AIM OF THE EXERCISE> Scan the records and identify every line in which the string "computer" occurs, then return those lines.

§ §

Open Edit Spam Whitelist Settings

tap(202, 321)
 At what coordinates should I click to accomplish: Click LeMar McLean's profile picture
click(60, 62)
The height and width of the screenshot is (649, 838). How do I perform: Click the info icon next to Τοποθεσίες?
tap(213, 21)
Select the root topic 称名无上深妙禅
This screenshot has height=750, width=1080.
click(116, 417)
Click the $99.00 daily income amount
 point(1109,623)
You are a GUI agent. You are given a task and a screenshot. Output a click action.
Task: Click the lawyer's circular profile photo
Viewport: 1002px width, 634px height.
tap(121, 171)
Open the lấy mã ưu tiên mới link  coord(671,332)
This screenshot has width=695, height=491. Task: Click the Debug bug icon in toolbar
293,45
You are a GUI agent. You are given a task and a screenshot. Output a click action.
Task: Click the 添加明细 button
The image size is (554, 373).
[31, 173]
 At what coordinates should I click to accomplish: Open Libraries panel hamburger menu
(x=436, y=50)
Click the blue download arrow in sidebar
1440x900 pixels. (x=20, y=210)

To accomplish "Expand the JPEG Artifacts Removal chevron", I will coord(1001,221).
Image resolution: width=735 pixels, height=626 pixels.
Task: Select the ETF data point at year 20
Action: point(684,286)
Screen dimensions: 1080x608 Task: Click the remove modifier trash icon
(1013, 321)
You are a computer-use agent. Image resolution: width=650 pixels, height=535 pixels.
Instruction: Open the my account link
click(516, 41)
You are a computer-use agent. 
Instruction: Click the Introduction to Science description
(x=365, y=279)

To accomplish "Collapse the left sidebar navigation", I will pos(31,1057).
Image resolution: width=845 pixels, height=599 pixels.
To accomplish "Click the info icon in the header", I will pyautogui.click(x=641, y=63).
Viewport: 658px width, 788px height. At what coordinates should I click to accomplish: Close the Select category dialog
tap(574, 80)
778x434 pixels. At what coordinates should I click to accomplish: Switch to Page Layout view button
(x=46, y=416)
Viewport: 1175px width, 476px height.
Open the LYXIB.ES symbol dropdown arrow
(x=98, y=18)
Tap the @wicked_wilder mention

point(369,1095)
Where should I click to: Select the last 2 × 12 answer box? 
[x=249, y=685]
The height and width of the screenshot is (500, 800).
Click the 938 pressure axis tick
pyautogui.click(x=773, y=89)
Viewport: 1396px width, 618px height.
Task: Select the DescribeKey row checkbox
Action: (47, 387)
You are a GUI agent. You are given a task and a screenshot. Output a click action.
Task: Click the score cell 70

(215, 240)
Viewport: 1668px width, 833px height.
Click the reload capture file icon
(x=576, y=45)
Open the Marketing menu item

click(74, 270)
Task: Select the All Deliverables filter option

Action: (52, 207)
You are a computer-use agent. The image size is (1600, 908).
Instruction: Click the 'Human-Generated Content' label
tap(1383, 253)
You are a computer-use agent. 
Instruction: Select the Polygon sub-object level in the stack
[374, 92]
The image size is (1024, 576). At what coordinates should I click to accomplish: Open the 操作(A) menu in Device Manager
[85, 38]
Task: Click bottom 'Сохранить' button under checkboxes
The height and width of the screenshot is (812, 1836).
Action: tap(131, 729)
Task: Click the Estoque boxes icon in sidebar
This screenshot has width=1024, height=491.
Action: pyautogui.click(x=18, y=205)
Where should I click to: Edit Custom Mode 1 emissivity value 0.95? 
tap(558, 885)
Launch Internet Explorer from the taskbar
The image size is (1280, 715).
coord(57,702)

§ §

TASK RESULT>
You are a computer-use agent. Image resolution: width=650 pixels, height=535 pixels.
You are a computer-use agent. 
You are a computer-use agent. The image size is (1600, 908).
You are a computer-use agent. 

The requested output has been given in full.